At EcoViva we believe positive social change is possible through investment in healthy ecosystems and thriving communities that offer a model for living in harmony with the earth. We consider our partners to be experts in building the type of resilience that makes Central America not only a home worth staying in, but a home worth fighting for. We also understand that years of erratic weather patterns, such as periods of flooding coupled with prolonged drought, are exacerbated by climate change and affecting the livelihoods of thousands of farmers and fishers. While we are building local resilience and finding solutions to these problems, we also stand firmly and in solidarity with the many Central Americans who have little choice but to migrate north. And we understand that Central America’s troubled present is largely shaped by past US intervention.
US foreign policy has played a major role in creating the conditions that are now driving the recent exodus from Central American. Misguided policy decisions ranging from backing (and training) right-wing dictatorships, to supporting extractive industries that are known polluters of land and water, to decades of heavy-handed US intervention, have contributed to the destabilization of the region and many of the environmental and socio-economic challenges causing people to leave their homes. The current administration continues to forget our own history. Once again, the administration is using fear tactics to try to win support for a $5 billion wall to “manage terrorism and crime,” despite the fact that a wall would be exceedingly ineffective at curbing crime and terrorism.
To further support his demand for a wall, the president is also misusing Department of Homeland Security data, as he recently tweeted: “…(ICE) has apprehended, last year, 17,000 criminals trying to get across the border. Seventeen thousand. And that’s one category. There are plenty of others.” However, many of these so called “criminals” are apprehended solely for civil immigration violations. According to the Immigration and Nationality Act of 1965, the illegal entry of non-nationals into the United States is a misdemeanor, not a serious criminal offense capable of sparking a national security emergency. This type of fear-mongering that labels immigrants as bad or good, those who deserve to stay versus those who don’t, is xenophobic and unworthy of the values our country should stand for.

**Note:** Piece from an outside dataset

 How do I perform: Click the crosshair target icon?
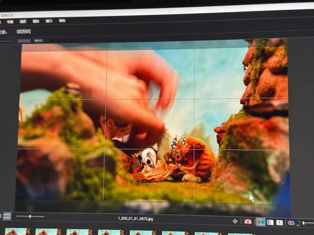pyautogui.click(x=235, y=221)
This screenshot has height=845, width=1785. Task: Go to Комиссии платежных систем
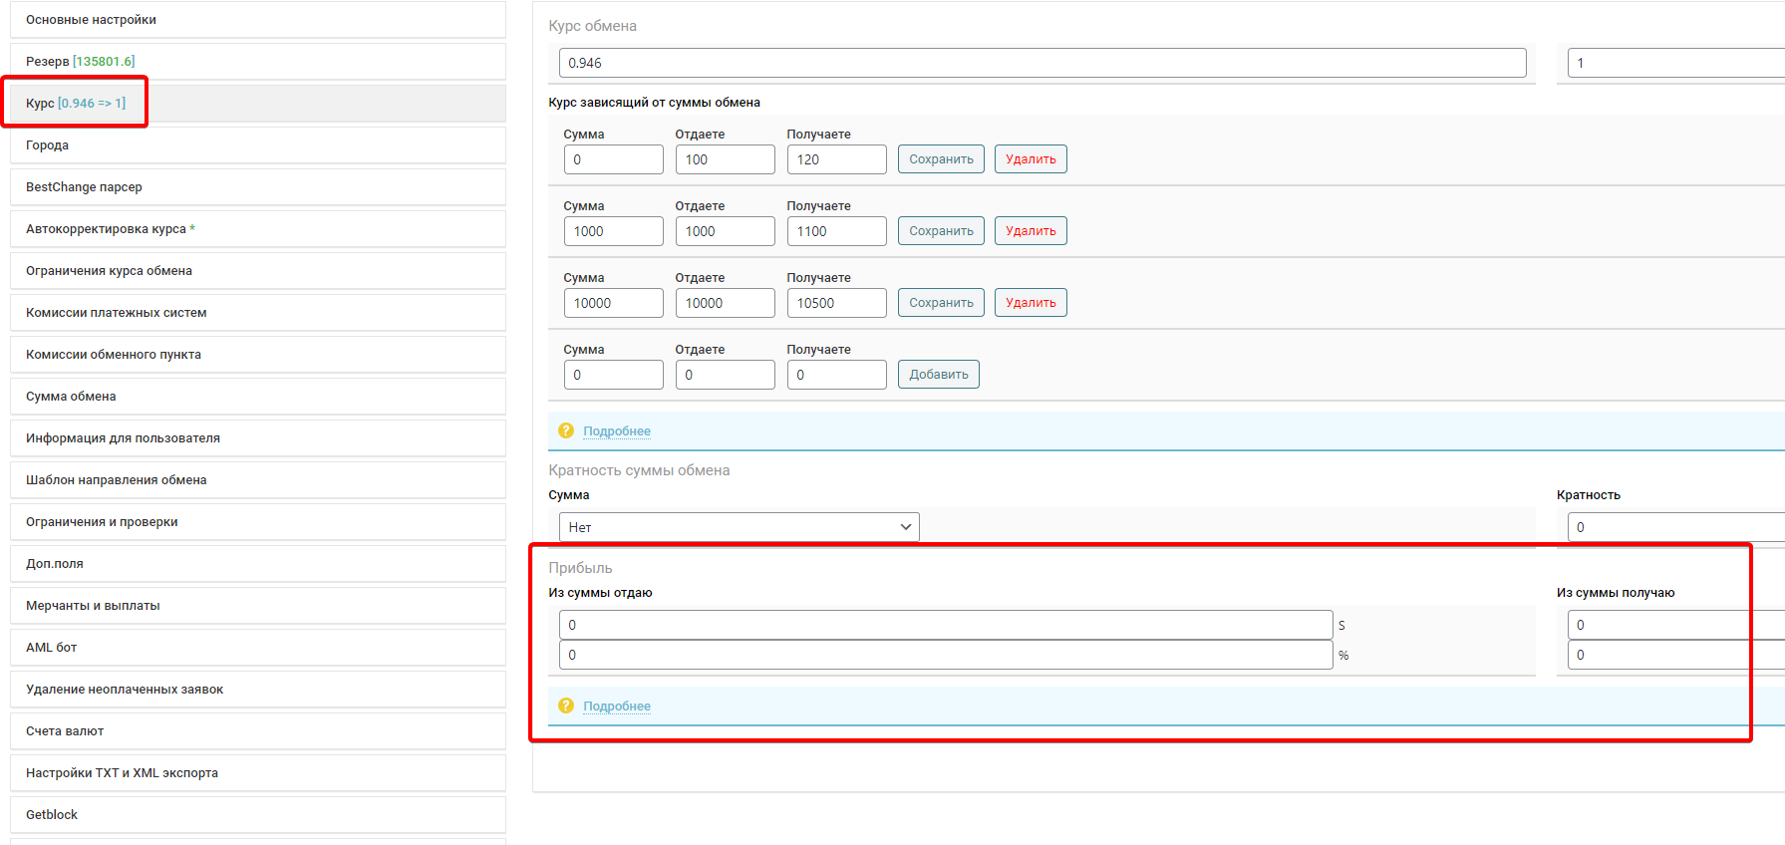click(x=257, y=312)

Trump also tweeted that: “3,755 known or suspected terrorists prevented from traveling to or entering the U.S. by DHS (FY17)” to justify building a border wall, leaving out that the overwhelming majority of people on the terrorist watch list were apprehended at airports, not at the Southern border.
From the Washington Post: As of July 2017, the State Department said there was “no credible information that any member of a terrorist group has traveled through Mexico to gain access to the United States.”

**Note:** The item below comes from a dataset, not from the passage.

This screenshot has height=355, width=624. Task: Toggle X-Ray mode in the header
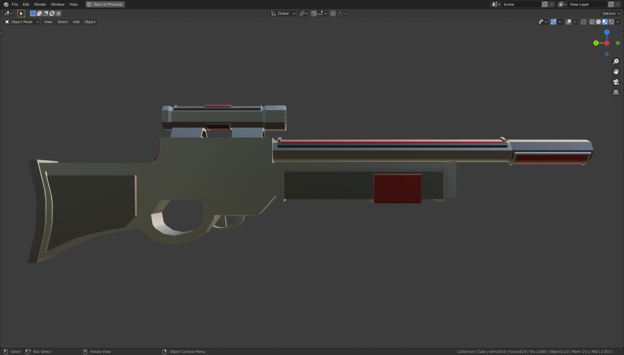pos(584,21)
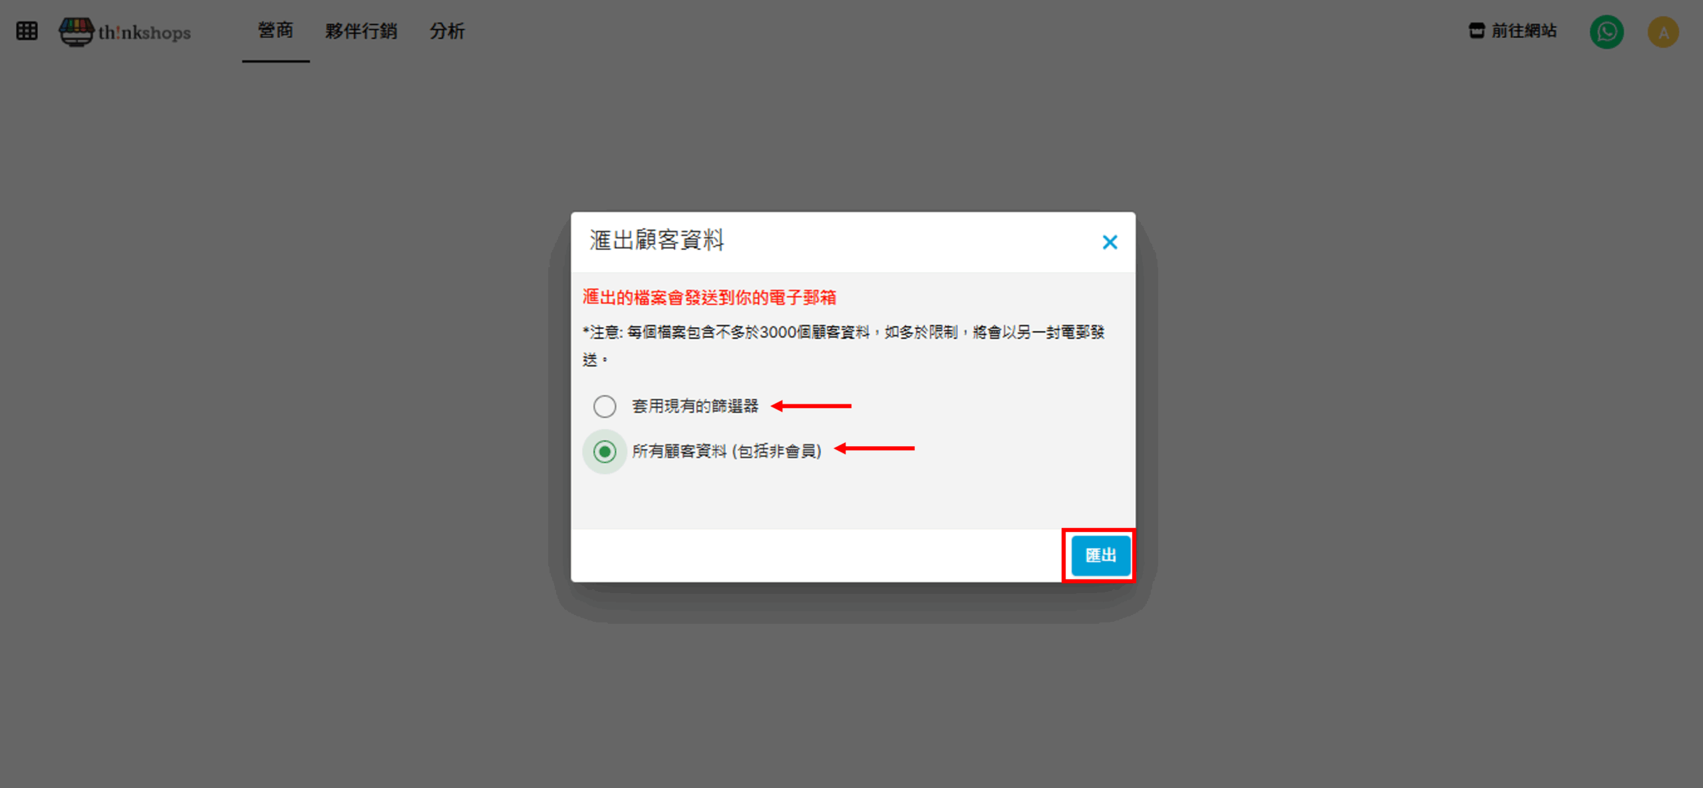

While a proposed wall might keep butterflies from migrating northward by destroying their habitat, it won’t stop the Central American exodus that is underway due to extreme poverty, violence, hunger and the impacts of climate change. We denounce the administration’s tactic of shutting down the government in an attempt to force Congress to both fund the wall and support immigration policies that are often racist, unconstitutional and violate basic human rights. The only crisis we have at the border is a true humanitarian one, with people fleeing for their lives and seeking refuge at our shores. The world is watching us, and this moment will define our future. What example will we set for the rest of the world? One where we inhumanely compare this wall to a fence at the zoo, as Donald Trump Jr. recently did, or one where we find compassion for our fellow sisters and brothers, and take responsibility for a humanitarian crisis we helped create?